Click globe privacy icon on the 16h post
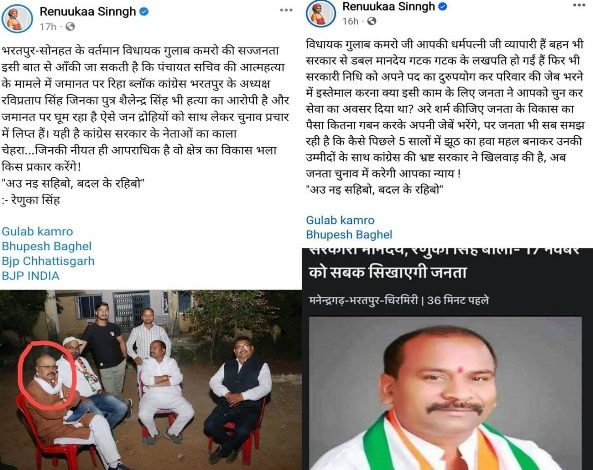This screenshot has width=593, height=470. pos(372,21)
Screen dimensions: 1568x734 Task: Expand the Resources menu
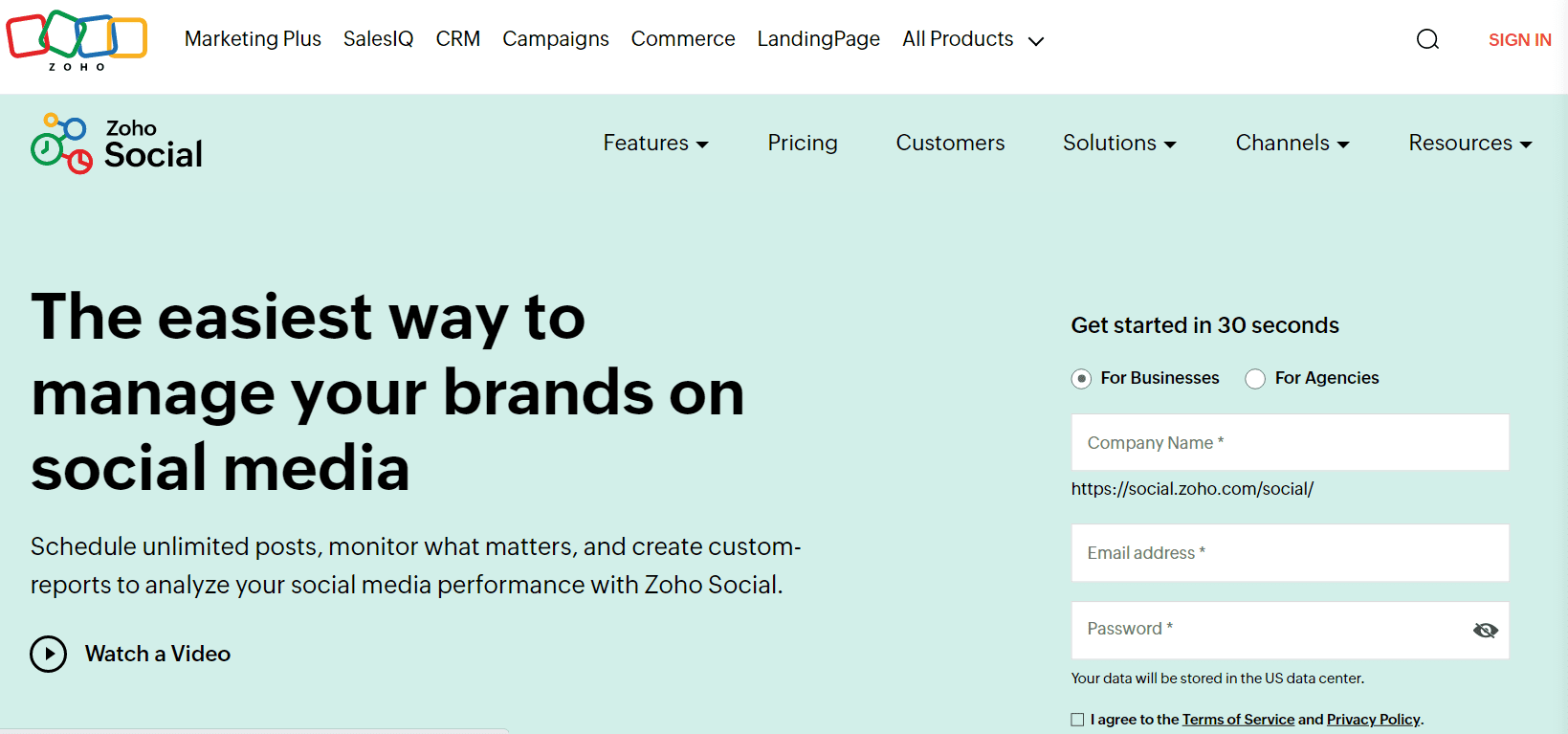point(1469,144)
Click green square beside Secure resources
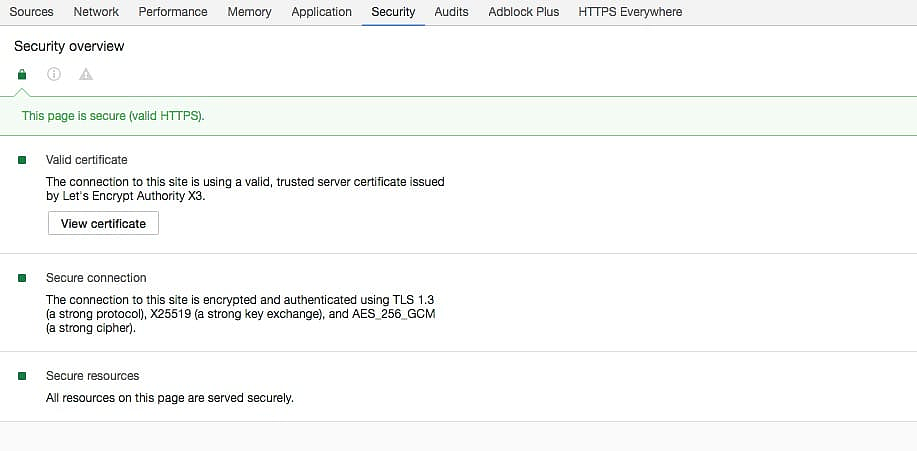This screenshot has width=917, height=451. tap(22, 376)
_ _ _
Task item
Return every record above exactly as written, but drop the pictures.

Written answer
Click globe privacy icon on the 16h post
This screenshot has width=593, height=470. pos(372,21)
Screen dimensions: 1568x734 Task: Expand the Resources menu
point(1469,144)
Click green square beside Secure resources
This screenshot has width=917, height=451. tap(22, 376)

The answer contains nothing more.